Meyrick described the male of this species as follows:

♂. 14 mm. Head, palpi, and thorax grey. Forewings elongate, apex rounded-obtuse, termen obliquely rounded; dark purple-grey; scattered whitish-ochreous dots and strigulae—viz., about 7 transverse strigulae from costa, several in disc, a dot at apex, and about 15 small irregular dots in dorsal area: cilia purplish-coppery. Hindwings dark purple; cilia grey.

Hudson described the female of this species from a specimen collected at Gollan's Valley in February, a month earlier than the holotype. His description is as follows:

It is darker and blacker in colour than the male specimen from which the original figure and descriptions were taken. It also has definite, clear whitish-ochreous marks on the dorsum of forewings at 1/3and 2/3. The pale whitish-ochreous dots on the other portions of the wing are rather obscure, and some of them are only visible in certain lights.

Hudson goes on to hypothesise that, as a result of the dates of capture, the holotype specimen may be worn or faded.

==Distribution==
This species is endemic to New Zealand. It has been collected in the Wellington region. This species is said to be associated with the species Olearia hectorii which is endemic to the South Island.

== Behaviour and life cycle==
Larvae of this species build small protective cases in which they hide and from which they feed. Adults of this species have been recorded on the wing in February and March.
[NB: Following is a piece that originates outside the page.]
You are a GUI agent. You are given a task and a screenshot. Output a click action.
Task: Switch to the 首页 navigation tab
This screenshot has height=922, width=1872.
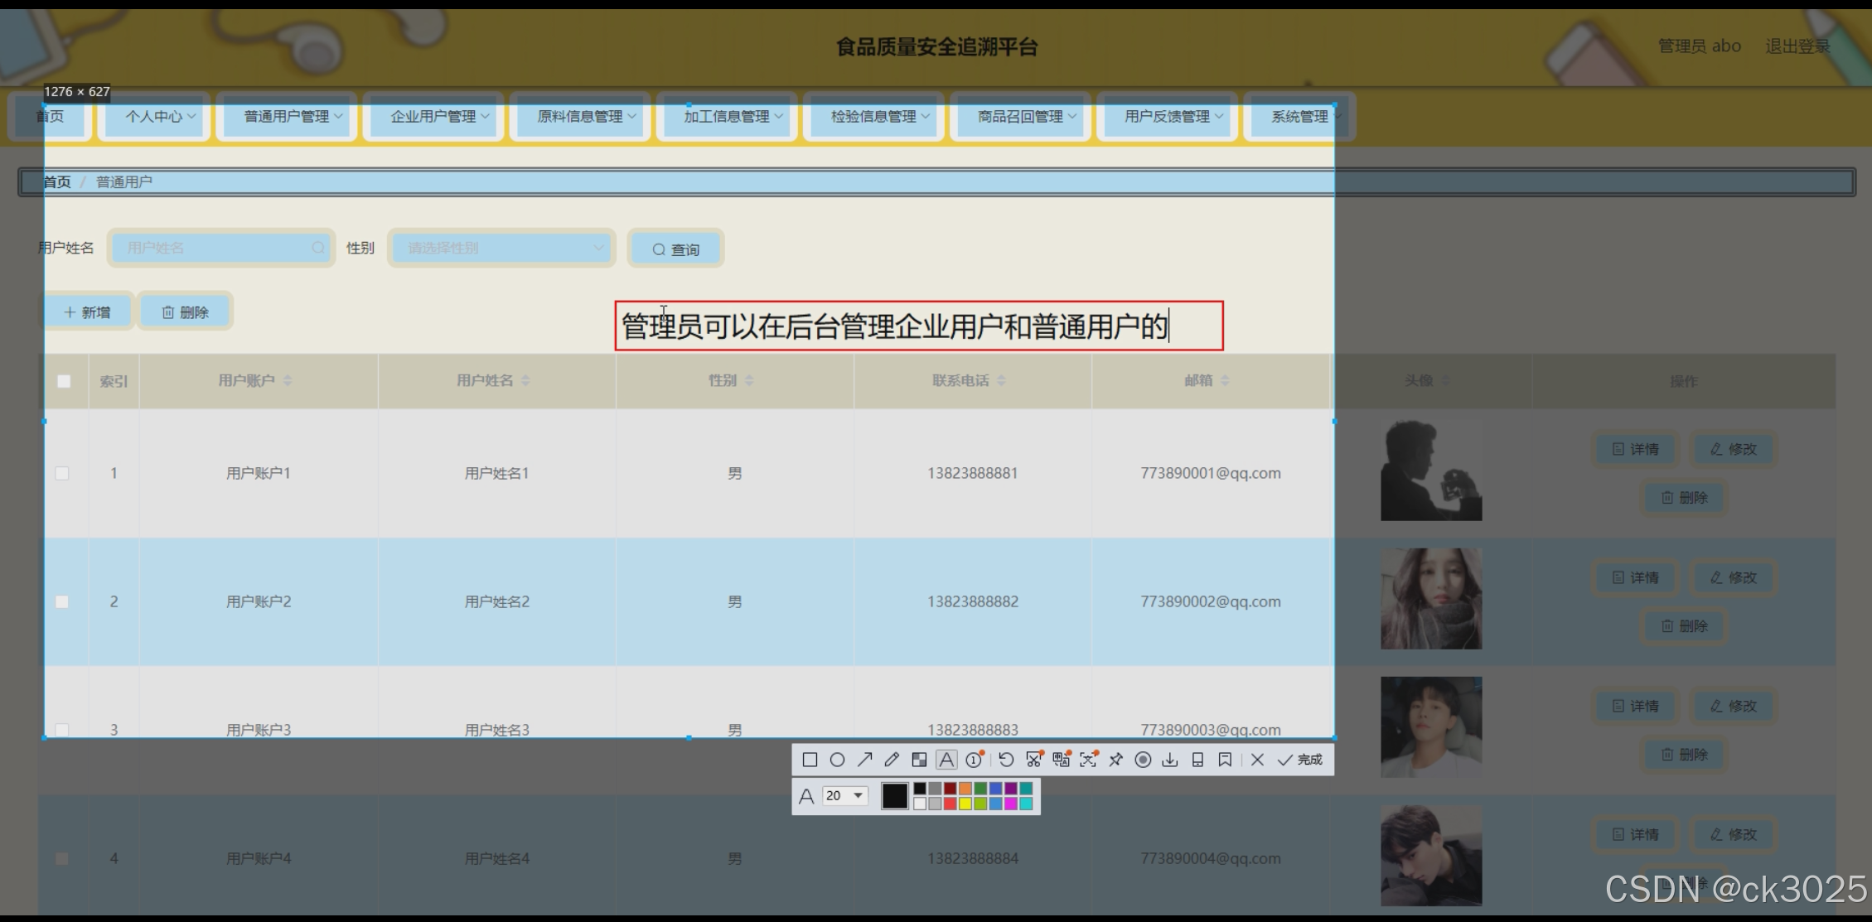51,117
Little is known of its habits, but according to a study the case-bearing larvae live largely under the loose bark of trees and feed on inert animal matter, either live, such as pupae and the eggs of invertebrates, or animal detritus, such as dead moths. Under such trees the abandoned cases may be numerous, and indicate that the adult eclosion season is late summer and that the species is univoltine. The cases are brown and are neat in construction; the case of the mature larva is about 8 mm in length.